Reproduce the data below verbatim, from its very first line down through the line containing "(453, 585).", with both ends included. Leave the pictures out of your reproduction.

[Collection entries]
========
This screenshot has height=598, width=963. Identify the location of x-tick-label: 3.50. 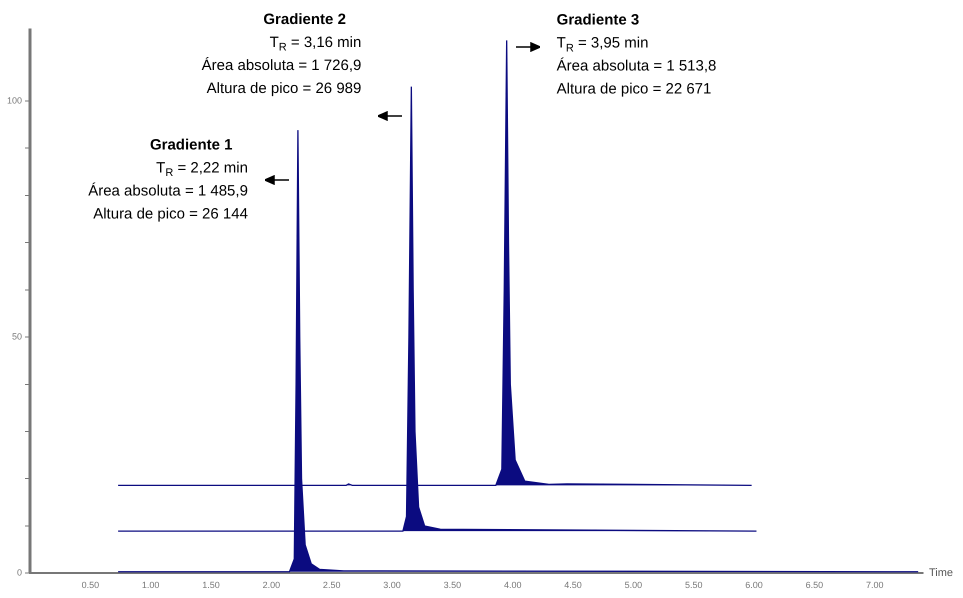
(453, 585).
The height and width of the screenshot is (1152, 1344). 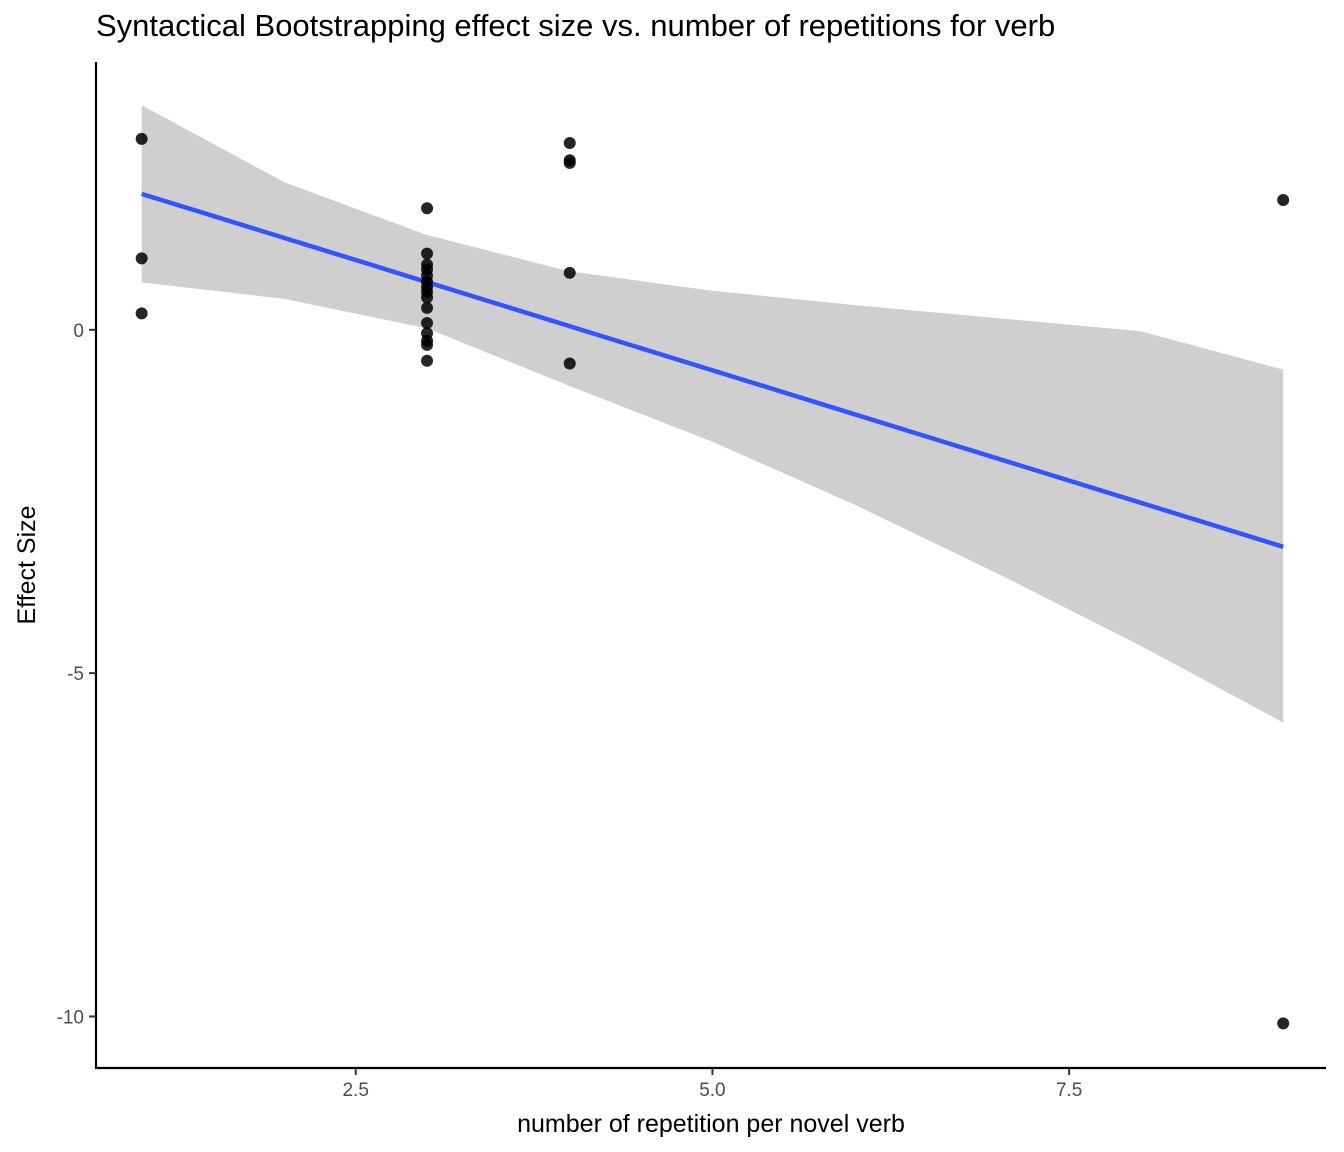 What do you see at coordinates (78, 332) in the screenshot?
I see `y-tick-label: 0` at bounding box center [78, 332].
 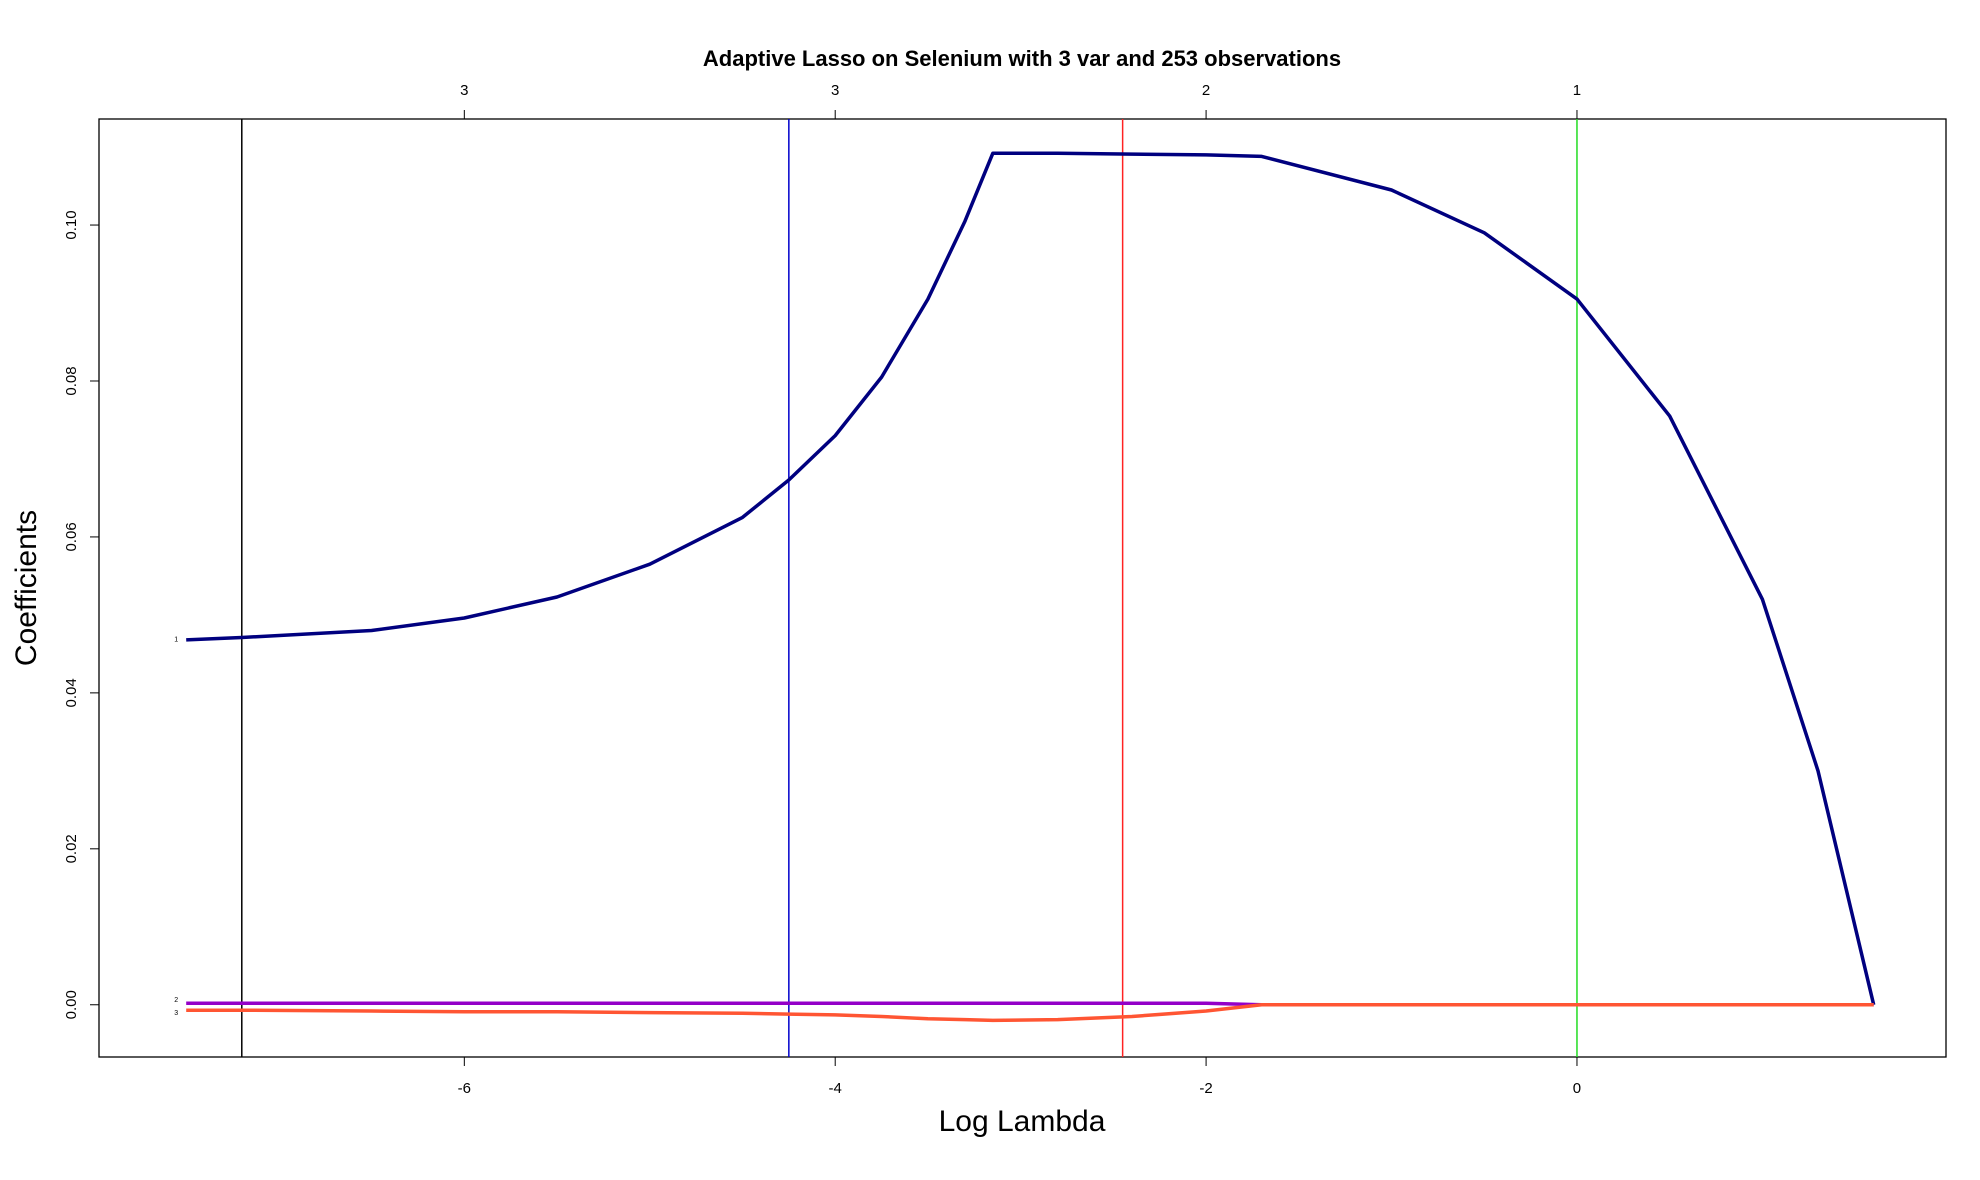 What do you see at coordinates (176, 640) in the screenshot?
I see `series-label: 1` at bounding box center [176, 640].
========
▶ **Response to this exercise**
This screenshot has height=598, width=963. Identify the location of x-tick-label: 3.50. 
(453, 585).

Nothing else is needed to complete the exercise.